Loved by locals and full of controversy, Dolores Park is often overlooked by visitors. It's not a place to do a drive by viewing, but if you've got some time, it's a great spot to go enjoy a Saturday picnic, complete with beers or a bottle of wine (yes, it's illegal to drink in public, but you'll fit right in at Dolores) and excellent people watching. If you get a spot on the hill aka “gay beach” you'll also enjoy awesome city views. Oh, and if you're dying to get away from Karl the Fog, this is going to be your best bet.
Beware: You will get inquiries about purchasing everything from rum coconuts to truffles to slices of pizza. Some of these food items contain illicit substances and some of them are sold to meet the needs of the cravings that ensue. Buyers beware.
The Embarcadero and Ferry Building
Two miles around the edge of the city from Fisherman's Wharf you'll come upon the gorgeous ferry building. Don't miss it. And make sure to take a stroll inside among the artisanal food and craft shops. Though it will be crawling, if you're into Farmer's Markets (for groceries or street food), head here on a Tuesday, Thursday, or Saturday morning and you won't be disappointed.
My recommendation is to start one day at the Ferry Building (whether a Farmer's Market day or not, you can always get coffee and pastries from Blue Bottle or Pete's) and stroll along the Embarcadero until you get to Fisherman's Wharf (and then Ghirardelli Square). Yes, it's a couple mile walk, but you'll get to enjoy great views of the bay, so you can't really go wrong.
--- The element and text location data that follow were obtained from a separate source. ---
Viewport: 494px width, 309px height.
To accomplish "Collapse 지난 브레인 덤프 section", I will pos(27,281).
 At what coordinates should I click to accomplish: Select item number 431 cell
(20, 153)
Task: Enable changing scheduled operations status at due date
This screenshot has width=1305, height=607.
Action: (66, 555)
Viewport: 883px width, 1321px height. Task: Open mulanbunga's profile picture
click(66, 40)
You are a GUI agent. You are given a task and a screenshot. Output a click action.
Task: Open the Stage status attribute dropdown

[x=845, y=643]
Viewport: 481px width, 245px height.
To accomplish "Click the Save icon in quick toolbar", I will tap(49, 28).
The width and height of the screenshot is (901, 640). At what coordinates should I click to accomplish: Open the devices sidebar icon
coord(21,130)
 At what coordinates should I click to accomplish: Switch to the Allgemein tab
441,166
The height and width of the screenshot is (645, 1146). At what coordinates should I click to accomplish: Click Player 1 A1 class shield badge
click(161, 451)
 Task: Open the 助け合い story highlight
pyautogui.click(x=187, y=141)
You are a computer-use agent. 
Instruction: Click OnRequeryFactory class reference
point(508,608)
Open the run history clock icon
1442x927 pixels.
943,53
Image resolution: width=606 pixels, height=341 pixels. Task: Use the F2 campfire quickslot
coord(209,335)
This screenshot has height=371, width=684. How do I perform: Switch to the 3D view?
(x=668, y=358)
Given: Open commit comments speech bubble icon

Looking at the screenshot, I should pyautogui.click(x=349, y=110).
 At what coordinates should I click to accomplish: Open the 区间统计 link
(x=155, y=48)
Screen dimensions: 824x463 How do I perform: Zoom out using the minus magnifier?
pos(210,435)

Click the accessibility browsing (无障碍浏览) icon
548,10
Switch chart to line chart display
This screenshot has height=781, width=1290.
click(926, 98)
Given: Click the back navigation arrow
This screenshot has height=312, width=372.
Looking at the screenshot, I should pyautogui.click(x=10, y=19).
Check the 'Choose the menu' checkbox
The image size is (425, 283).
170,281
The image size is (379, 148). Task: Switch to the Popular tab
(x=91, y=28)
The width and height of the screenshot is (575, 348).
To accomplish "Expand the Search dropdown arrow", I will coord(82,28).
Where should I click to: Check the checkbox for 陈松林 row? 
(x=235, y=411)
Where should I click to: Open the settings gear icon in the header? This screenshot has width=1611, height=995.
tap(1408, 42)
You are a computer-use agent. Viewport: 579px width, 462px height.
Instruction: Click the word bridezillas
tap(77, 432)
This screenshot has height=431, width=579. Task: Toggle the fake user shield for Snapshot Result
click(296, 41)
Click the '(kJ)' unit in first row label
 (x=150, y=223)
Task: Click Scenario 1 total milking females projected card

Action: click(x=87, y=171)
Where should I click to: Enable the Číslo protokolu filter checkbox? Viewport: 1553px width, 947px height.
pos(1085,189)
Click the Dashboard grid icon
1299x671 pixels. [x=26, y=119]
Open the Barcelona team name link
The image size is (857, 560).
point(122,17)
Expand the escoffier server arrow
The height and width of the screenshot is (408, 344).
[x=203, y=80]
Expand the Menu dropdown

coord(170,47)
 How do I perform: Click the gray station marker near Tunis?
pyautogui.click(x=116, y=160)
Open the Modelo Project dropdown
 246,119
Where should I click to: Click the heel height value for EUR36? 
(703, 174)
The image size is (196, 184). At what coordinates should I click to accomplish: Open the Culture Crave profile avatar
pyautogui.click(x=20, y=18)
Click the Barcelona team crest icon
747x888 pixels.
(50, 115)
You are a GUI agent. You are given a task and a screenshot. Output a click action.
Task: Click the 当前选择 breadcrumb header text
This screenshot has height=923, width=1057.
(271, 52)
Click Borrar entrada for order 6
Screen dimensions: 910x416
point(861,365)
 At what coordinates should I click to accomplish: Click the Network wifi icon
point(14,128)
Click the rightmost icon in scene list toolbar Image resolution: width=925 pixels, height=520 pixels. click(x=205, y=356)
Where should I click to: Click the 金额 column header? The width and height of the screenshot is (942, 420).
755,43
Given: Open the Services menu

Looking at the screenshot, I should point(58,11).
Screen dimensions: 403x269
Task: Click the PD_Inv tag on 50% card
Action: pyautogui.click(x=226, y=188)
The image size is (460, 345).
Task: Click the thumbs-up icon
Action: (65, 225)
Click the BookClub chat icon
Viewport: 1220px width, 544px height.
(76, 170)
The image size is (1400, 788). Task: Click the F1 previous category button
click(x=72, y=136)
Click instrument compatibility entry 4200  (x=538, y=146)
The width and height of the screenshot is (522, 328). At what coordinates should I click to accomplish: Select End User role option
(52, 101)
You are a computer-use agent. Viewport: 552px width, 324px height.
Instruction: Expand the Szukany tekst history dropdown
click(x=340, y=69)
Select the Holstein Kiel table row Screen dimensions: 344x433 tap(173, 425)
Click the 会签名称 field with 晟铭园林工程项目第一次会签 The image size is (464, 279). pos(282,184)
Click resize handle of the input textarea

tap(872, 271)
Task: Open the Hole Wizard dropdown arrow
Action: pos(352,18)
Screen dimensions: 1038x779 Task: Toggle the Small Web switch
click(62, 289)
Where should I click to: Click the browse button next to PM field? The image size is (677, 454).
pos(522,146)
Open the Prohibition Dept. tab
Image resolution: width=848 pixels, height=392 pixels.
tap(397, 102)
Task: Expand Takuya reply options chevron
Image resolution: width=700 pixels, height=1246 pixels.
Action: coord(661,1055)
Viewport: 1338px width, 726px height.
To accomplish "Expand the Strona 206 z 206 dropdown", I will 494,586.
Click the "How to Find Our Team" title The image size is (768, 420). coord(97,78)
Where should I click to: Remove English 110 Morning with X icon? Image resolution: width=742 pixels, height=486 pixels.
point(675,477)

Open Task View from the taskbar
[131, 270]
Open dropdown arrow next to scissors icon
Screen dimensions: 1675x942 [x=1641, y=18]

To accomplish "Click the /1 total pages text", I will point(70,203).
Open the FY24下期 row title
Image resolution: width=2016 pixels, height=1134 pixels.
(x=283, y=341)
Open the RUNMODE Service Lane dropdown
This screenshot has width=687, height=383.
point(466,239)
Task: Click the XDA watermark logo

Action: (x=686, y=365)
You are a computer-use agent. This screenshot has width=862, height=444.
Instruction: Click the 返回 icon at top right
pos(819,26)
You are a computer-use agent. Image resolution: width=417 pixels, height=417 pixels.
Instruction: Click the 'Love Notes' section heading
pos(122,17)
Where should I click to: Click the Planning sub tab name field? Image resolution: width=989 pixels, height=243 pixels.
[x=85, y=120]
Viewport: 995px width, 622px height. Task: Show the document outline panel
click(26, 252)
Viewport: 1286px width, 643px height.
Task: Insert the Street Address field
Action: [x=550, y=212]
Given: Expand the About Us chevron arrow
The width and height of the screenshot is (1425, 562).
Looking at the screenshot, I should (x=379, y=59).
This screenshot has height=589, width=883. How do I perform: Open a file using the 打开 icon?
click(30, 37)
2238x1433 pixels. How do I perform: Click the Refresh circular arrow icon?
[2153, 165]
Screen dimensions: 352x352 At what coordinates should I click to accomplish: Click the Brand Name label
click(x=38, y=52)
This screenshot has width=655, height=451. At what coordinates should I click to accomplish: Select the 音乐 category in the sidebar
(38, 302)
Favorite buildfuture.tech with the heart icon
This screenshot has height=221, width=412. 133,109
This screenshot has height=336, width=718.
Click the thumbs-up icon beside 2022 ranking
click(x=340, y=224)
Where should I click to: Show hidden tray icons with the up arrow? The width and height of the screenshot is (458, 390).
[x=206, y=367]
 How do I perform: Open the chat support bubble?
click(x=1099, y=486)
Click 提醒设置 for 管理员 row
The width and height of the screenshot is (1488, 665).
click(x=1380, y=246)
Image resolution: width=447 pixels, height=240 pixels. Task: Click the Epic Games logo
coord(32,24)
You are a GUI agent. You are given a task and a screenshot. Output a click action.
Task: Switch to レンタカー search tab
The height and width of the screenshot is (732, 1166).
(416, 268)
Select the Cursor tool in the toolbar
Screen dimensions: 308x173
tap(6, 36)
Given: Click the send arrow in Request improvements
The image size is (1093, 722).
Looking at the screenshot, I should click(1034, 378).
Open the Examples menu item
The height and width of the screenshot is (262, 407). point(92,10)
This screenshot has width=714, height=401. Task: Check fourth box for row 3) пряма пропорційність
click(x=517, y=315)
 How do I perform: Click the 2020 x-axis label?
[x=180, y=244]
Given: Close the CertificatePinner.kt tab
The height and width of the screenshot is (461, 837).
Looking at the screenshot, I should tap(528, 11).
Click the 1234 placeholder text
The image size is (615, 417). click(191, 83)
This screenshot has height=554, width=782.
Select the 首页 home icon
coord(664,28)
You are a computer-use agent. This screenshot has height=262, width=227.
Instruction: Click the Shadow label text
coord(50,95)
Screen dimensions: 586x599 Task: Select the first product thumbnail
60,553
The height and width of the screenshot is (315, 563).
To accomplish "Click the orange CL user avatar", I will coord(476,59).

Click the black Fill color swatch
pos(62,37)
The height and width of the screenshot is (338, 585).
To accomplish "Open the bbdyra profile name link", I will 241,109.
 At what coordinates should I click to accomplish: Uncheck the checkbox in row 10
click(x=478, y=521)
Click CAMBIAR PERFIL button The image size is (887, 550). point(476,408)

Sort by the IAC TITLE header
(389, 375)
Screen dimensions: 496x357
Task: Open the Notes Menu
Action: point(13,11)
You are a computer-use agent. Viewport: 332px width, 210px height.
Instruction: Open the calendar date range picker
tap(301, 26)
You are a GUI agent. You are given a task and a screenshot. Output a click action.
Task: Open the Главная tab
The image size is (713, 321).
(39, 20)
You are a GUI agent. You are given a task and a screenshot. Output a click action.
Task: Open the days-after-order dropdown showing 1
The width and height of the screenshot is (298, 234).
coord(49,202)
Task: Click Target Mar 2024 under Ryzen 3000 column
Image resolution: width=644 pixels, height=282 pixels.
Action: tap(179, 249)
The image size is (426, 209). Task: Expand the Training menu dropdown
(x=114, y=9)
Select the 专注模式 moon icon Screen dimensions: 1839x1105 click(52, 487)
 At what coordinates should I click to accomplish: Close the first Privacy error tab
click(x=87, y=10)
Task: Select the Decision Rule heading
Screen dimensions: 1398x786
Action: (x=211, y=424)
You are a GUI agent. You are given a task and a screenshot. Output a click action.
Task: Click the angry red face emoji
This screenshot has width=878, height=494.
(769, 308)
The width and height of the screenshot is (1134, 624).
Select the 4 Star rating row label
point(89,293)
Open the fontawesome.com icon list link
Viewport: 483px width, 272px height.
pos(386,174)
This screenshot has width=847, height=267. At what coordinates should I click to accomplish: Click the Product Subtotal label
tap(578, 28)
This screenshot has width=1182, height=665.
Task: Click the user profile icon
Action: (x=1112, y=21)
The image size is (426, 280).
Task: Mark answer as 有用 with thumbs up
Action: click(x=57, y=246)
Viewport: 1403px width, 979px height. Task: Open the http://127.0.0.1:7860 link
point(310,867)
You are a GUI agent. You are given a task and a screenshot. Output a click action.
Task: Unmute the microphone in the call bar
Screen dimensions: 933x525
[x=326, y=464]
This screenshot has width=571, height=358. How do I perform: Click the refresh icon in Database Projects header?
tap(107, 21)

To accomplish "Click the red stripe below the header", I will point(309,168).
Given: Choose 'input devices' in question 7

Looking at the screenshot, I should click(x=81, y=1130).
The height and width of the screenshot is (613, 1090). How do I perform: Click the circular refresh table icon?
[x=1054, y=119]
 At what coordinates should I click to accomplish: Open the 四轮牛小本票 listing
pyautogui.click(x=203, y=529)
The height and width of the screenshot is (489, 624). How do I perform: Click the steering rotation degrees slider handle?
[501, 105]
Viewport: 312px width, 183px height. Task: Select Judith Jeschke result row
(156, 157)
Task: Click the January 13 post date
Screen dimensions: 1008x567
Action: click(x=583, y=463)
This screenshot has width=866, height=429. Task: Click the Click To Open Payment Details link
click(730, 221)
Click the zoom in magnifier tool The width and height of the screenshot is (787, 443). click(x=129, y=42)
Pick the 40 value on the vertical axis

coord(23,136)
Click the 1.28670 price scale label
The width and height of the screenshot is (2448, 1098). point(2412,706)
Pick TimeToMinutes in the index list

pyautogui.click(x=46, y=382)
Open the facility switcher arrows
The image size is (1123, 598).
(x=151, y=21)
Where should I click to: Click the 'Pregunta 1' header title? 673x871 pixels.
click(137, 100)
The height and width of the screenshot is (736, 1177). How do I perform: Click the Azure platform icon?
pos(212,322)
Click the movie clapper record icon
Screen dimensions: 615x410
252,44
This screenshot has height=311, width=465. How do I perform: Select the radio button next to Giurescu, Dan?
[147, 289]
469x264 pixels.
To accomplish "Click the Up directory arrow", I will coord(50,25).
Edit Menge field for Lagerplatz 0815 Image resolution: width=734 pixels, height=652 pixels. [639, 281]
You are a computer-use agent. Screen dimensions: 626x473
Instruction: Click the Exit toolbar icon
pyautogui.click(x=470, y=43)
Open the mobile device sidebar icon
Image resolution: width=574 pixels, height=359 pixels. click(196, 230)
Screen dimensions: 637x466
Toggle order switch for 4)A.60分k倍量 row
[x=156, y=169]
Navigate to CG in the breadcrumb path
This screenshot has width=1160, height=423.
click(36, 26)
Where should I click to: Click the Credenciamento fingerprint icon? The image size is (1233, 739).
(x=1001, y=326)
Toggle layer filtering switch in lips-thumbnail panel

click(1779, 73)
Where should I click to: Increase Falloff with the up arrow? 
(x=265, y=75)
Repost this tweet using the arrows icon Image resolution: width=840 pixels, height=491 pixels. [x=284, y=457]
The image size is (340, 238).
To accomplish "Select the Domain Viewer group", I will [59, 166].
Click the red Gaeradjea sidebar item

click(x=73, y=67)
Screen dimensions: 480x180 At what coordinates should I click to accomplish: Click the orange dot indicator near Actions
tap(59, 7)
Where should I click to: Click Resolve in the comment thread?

Your walk will also mean more room for sourdough bread bowls and ice cream sundaes... so....
(Psst if you walk the other way, about a mile down, you'll hit AT&T park.)
Just a bit beyond Fisherman's Wharf (aka Pier 39, aka tourist trap, aka worth it once) you'll come upon Ghirardelli Square (some locals may lynch me for calling this a local spot, but hear me out). If you haven't heard of Ghirardelli, or even if you have, but you've never been to one of their exclusive shops before, make a stop. For one, they'll give you a free square of chocolate just for walking in. For two, if you are in need of a ridiculous ice cream desert, they have that too.
This hilltop also boasts great bay views. If you're too cold or too full for ice cream, try San Francisco's best Irish Coffee at the Buena Vista.
If you have a car during your visit, drive up to the top of Twin Peaks for the best view of the city from within the city limits. Unless you're really crazy, don't try running, walking or biking up to the top of Twin Peaks, but if you can swing a drive and want to take in all of the neighborhoods from a bird's eye view, this is your spot.
Everyone has their biases and I'll readily admit mine: The Mission. In San Francisco you're either Marina or Mission with the most high level stereotypes for each being fratty or hipster, respectively. If you fall on the hipster side of things, you'll love a stroll along Valencia Street (between 14th and 24th).
Stop in any store and browse everything from thrift store steals to overpriced backpacks and greeting cards. Grab coffee at Four Barrel or Ritual, a pasty at Arizmendi Bakery, or a cocktail at the El Techo rooftop bar (okay, technically on Mission Street), and enjoy the beautiful day.
Hayes Valley is awesome for all of about 6 total blocks and then you're in Civic Center which is really not nice. It's not really dangerous, but there is lots of homelessness and drug addiction in the area, so it's not a fun place to explore. However, if you stick between Octavia, Hayes, Buchanan, and Fell, you'll love Hayes Valley. In my opinion it's a very compact version of Valencia Street. Get Smitten Ice cream, Ritual coffee, and drop in Biergarten for massive beers and decent german bar food.
SF Fun Cheap
If you want to get really local and stay within a budget in a city that makes that very hard to do, check out SF Fun Cheap. You might get lucky and find that the Hunky Jesus contest, SantaCon, or something else equally awesome is happening in San Francisco while you're in town.